Securities and Exchange Board of India SEBI

Putting to use alerts generated by its robust surveillance mechanism, regulator Sebi has debarred nearly 1,350 entities from the markets for misusing exchange platform to evade taxes and other manipulations.

Besides, stock exchanges have also suspended trading in nearly 200 shares of listed companies while trade has been restricted in more than 150 other stocks as part of their own surveillance measures.

The coordinated efforts of Securities and Exchange Board of India (Sebi) and stock exchanges have resulted in an effective surveillance of the securities market, a senior official said.

“The regulator’s efforts to maintain the market integrity and to protect interests of investors have also resulted in greater confidence and trust of investors in Indian market.

This will go a long way in bringing even more participation of investors, especially retail investors,” he added.

Sebi and stock exchanges constantly monitor and take surveillance actions based on the alerts generated by a robust ‘alert generation system’ and on the basis of other inputs received from various sources including investigative agencies and government departments.

“The regulator is in constant touch with stock exchanges and in full coordination they have carried out various actions such as debarment of entities, suspension of scrips, halting payout of funds, reduction in circuit filters, etc, as part of their surveillance measures to protect the integrity of the market,” the official added.

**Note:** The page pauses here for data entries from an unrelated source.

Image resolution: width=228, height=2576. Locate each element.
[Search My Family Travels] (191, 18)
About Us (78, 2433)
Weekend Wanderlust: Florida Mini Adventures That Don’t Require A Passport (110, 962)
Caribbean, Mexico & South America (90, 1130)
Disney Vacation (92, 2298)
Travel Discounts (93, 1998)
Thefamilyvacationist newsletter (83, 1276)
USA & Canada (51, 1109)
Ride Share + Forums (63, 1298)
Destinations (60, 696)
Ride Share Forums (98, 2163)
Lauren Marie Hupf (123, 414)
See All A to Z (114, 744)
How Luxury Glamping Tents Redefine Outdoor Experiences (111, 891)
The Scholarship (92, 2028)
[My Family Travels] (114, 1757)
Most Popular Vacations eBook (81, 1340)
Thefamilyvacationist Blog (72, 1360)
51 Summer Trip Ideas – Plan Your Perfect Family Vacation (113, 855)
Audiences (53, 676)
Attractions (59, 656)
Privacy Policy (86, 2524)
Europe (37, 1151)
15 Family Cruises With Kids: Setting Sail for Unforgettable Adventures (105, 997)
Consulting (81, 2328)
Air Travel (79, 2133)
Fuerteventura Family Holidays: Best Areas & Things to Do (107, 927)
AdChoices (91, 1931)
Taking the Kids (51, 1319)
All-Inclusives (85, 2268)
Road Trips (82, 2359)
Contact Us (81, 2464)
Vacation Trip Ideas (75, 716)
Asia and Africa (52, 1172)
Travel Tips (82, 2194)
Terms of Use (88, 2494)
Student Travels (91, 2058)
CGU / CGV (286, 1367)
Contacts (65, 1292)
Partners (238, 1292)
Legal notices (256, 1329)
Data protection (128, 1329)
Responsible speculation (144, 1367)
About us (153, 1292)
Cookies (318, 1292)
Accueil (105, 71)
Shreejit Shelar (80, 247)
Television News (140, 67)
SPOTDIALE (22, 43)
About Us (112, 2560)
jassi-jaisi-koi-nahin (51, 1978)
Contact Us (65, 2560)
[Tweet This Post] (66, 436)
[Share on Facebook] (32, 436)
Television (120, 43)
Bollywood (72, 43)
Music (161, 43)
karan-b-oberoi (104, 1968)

Sebi’s Integrated Surveillance Department (ISD) receives information from number of sources such as media scanning, IB reports, SCORES (Sebi’s online complaint redresssal system), Suspicious Transaction Report (STRs) and exchanges.

This is in addition to Sebi’s IMSS (Integrated Market Surveillance System) and DWBIS (Data Warehousing and Business Intelligence System) systems, which form the core of alert generation process. More than 100 alerts are generated on an average every day, which are processed further and acted upon.

The information from various sources is aggregated across exchanges and analysed by dynamic system based parameters and pattern recognising modules which throw up alerts for first level processing.

These first level alerts are further screened by a central processing team which filters out alerts for second level scrutiny. The scrips shortlisted after scrutiny are further comprehensively analysed by Stock Exchanges and ISD for ascertaining any prima facie violations warranting immediate action.

The official said Sebi has taken action in several cases in the recent past involving different kind of modus operandi such as misuse of stock exchange platform for bogus LTCG (Long Term Capital Gains), misuse of illiquid options, issue of duplicate/bogus shares, misuse of commodities exchange platform etc.

“Altogether, Sebi has debarred nearly 1,350 entities from the market in last two years. In addition, as a surveillance measure, stock exchanges have suspended trading in nearly 200 securities of listed companies and moved over 150 scrips to lower price bands during the last two years,” he added.